Nearly one-third of organisations (30%) said they had lost data as a result of a data centre outage in the past year, while more than four in ten (42%) said they had experienced a period of downtime. That’s according to a new survey conducted by Unitrends, which polled more than 400 respondents from organisations of all sizes and industries about the challenges and trends that IT departments and admins face when protecting data from downtime and disasters.

According to the survey, well over half (58%) of respondents said they had to recover at least some of their data from the cloud at least once last year, while 11% in total had to recover data from the cloud five times or more. Surprisingly, however, more than half of respondents (55%) said they tested their data recovery capabilities once a year or less.

Joe Noonan, vice president of product management, Unitrends and Spanning said: “It is concerning that most enterprises don’t really know for sure if they can recover their applications after a downtime event as they test rarely or not at all. The need to continuously test recovery tools is critical to ensuring speedy business restoration.”

More positively, the Unitrends research paints a picture of growing use of cloud in data protection strategies. The survey found 61% of small (1 – 50 employees), 58% of mid-sized (51 – 1000) and 60% of large organisations use the cloud as part of their data protection.

‘Archive/long-term retention’ topped the list of uses of cloud for data protection, with 61% of the sample referencing it, followed by ‘host disaster recovery as a service (DraaS) and business continuity’ (44%) and ‘store files short term’ (35%).

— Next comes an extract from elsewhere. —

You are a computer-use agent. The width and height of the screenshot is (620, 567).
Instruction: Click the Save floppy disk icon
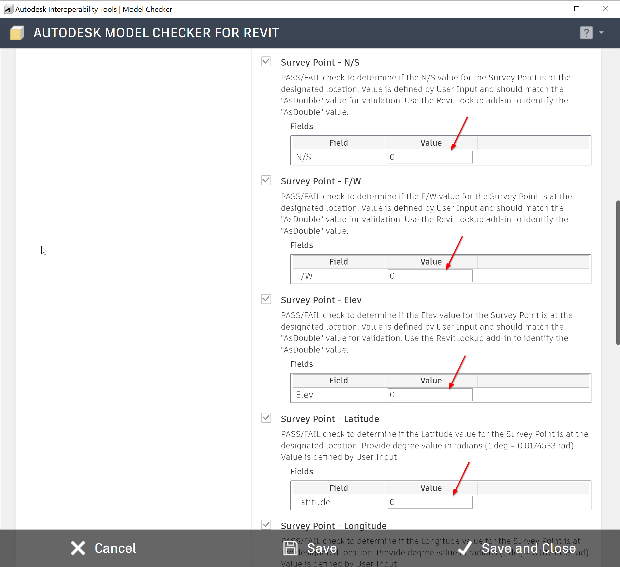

The future continues to look bright for the cloud. Of the 40% of organisations not currently using the cloud for data protection, 53% of them plan to adopt it within the next year. If these plans hold true, by 2020, 80% of all organisations, regardless of size will be using the cloud for

some form of data protection.

“The survey highlights that cloud is now an active part of the data storage infrastructure of a growing number of organisations today,” added Noonan. “We are also seeing cloud-based disaster recovery-as-a-service (DraaS) becoming an increasingly widely adopted tool in data and application protection. 80% of survey respondents told us they either used the cloud for DraaS or planned to do at some point in the future.”